While it was a relief to have finally solved that mystery, all it did was open up another one. It was now proven with Rayford's case that HIV was certainly in the U.S. well before the late 1970s as previously hypothesized. There were so many unanswered questions...how did Rayford get it? Where did that person get it? Where did they come from?
Little is known about Rayford's life prior to this incident. He was described in the 1973 "Lymphology" journal article as being “mildly retarded.” Rayford was likely living on the streets and doctors at the time had suspected he had been sexually abused, but with more known about the gay community in the late 1980s it was now recognized he most definitely could have been a male prostitute. In the late 1960s homosexually was heavily condemned which would explain Rayford's unwillingness to talk much about his sexual activity with doctors or the fact that he did not allow them to examine his rectum.
So why didn't this disease spread quickly at the time in St. Louis? Doctors believed that because St. Louis was a hub for Trans World Airlines it was likely someone who entered the city through that connection that brought it to the area in the first place. But, because there was a very small gay population, if really at all, at the time there was no major vehicle for the disease to continue to spread quickly. It's very possible that there were other AIDS cases in the area at the time, but because the disease hides so well doctors simply saw these individuals as dying of other causes, such as pneumonia, which was not uncommon. Rayford's case was only different because he was a minor and had so many things wrong with him that were unusual for someone his age.
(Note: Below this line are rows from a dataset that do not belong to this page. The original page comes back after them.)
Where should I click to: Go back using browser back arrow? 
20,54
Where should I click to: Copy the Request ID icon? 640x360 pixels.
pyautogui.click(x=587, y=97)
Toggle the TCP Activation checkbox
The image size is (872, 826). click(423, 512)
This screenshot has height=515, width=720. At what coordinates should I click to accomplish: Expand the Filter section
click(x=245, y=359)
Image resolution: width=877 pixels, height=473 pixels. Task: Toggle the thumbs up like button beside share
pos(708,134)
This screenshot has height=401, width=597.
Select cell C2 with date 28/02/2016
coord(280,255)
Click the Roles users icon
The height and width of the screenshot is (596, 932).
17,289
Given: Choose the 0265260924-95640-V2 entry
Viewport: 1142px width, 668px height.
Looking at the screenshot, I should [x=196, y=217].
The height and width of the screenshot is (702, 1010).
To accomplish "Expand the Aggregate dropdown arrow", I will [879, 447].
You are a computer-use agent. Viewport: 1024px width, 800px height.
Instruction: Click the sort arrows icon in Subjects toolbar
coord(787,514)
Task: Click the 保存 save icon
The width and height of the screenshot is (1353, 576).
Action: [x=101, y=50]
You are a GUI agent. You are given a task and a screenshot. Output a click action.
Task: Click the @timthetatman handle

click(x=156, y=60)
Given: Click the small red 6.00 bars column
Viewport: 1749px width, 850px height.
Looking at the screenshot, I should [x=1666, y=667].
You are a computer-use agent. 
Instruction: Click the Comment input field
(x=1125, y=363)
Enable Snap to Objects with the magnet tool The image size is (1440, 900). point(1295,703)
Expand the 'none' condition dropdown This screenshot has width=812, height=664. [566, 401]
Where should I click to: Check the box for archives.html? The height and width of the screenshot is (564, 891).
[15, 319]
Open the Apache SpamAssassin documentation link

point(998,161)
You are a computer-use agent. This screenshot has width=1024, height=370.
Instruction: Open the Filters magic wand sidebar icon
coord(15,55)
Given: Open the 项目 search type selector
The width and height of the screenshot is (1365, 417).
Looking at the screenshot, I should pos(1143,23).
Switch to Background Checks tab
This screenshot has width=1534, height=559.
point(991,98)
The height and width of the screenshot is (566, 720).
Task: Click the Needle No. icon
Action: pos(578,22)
Still, there is no solid proof any of the above was how Rayford got the disease. There are other theories. There are accounts that Rayford had claimed to doctors that his grandfather, Percy Rayford, had suffered similar symptoms and died in his early 50s in 1966. Researchers had tossed around the idea that perhaps Rayford was born with the disease, but Rayford did have two siblings who lived full lives and his mother lived to be 80.
Edward Hooper's book "The River" even theorizes he might have gotten it from open-air chemical tests done by the Army Chemical Corps in the 1950s in the area of St. Louis that Rayford lived. This book, however, has been heavily criticized since its publication in 1999 and that scenario seems unlikely.
In all likeliness the most widely accepted theory is that Rayford likely contracted the disease through prostitution. The mystery is just where and from whom. Today further tests could be done to his tissue and blood to study the strain of HIV he had which might reveal more information, but his samples have since disappeared after the initial 1987 discovery. Other than pictures in the 1973 journal article of his swollen body parts, no photographs of him have ever surfaced.
Despite the importance of his story, it is relatively completely forgotten today. Rayford's memory should be remembered though as one of first certain victims to suffer from this horrid disease...not only in the context of the disease but because he suffered from it when nobody could understand what it was or what to do about it and, as only a teenage boy, that must have been terrifying.